Para se adaptar à rotina digital das faculdades, como divulgar as notas nos portais internos e montar apresentações em PowerPoint, João conta com a ajuda de colegas e alunos. Recentemente, também criou uma conta no Instagram, a pedido de seus pupilos, para divulgar os conteúdos ensinados em sala e outros materiais complementares. “Criei o ‘momento Você Sabia’ para postar curiosidades e meus alunos adoram. Mas, como não tenho internet em casa, não respondo na hora, só quando levo o tablet para algum lugar. Nasci em uma época que não tinha nada disso e não desenvolvi o hábito da tecnologia. Gosto de ficar quieto, não quero ser o primeiro a divulgar absolutamente nada e continuo vivendo. Não recrimino e não nego as facilidades da internet, mas vivo bem sem ela”, brinca.
João admite, no entanto, que vem se adaptando para se relacionar com colegas e alunos. Mas com críticas e sem muitas exceções. Por estar quase sempre desconectado, ele repara com mais facilidade quando alguém pega o celular durante um almoço ou na classe – o aparelho, é preciso deixar claro, é terminantemente proibido em suas aulas. “Minha metodologia é antiga, mas funciona.
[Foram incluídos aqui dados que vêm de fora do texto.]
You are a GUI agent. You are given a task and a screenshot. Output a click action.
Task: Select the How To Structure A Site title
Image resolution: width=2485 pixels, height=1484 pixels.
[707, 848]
O ato de pegar o lápis e copiar da lousa estimula e ajuda no aprendizado. Também peço que os alunos ajustem a postura na hora de escrever – consciência corporal ajuda a gente a se perceber”, explica. E, sempre que pode, ele evita as apresentações digitais, que demandam apagar a luz da sala, para poder olhar para todos os alunos e responder às perguntas de cada um. “A tecnologia onipresente é um caminho sem volta, mas o contato humano é imprescindível na nossa vida. Falar com os outros usando a ponta do dedo não faz sinapses.”
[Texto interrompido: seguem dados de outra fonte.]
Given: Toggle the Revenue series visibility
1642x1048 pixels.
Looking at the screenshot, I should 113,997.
“Não recrimino e não nego as facilidades da internet, mas vivo bem sem ela”
João Braga,
58 anos
MODO AVIÃO
O neurologista Dr. Eli Faria Evaristo dá três dicas para reduzir o tempo gasto no celular
TIRE AS NOTIFICAÇÕES
“Cada like ou mensagem que faz seu celular tocar ou vibrar vai liberar dopamina no organismo e isso te deixará acostumado com aquela recompensa. Sem essa sinalização, a relação com a tecnologia pode melhorar.”
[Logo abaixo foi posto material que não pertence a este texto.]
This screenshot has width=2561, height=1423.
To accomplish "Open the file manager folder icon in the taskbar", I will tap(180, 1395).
DEIXE O CELULAR MENOS SEDUTOR
“Estudos sugerem que, se o fundo de tela for menos convidativo, vamos pegar o aparelho com menos frequência. Por isso, escolha imagens em preto e branco ou sem muito contraste para não incentivar o hábito.”
ESTABELEÇA HORÁRIOS PARA SE DESLIGAR
“A luminosidade atrapalha a indução do sono e isso pode trazer problemas. Então minha sugestão é, depois das 22h, por exemplo, evitar o uso de celular e preferir atividades que não envolvam telas.”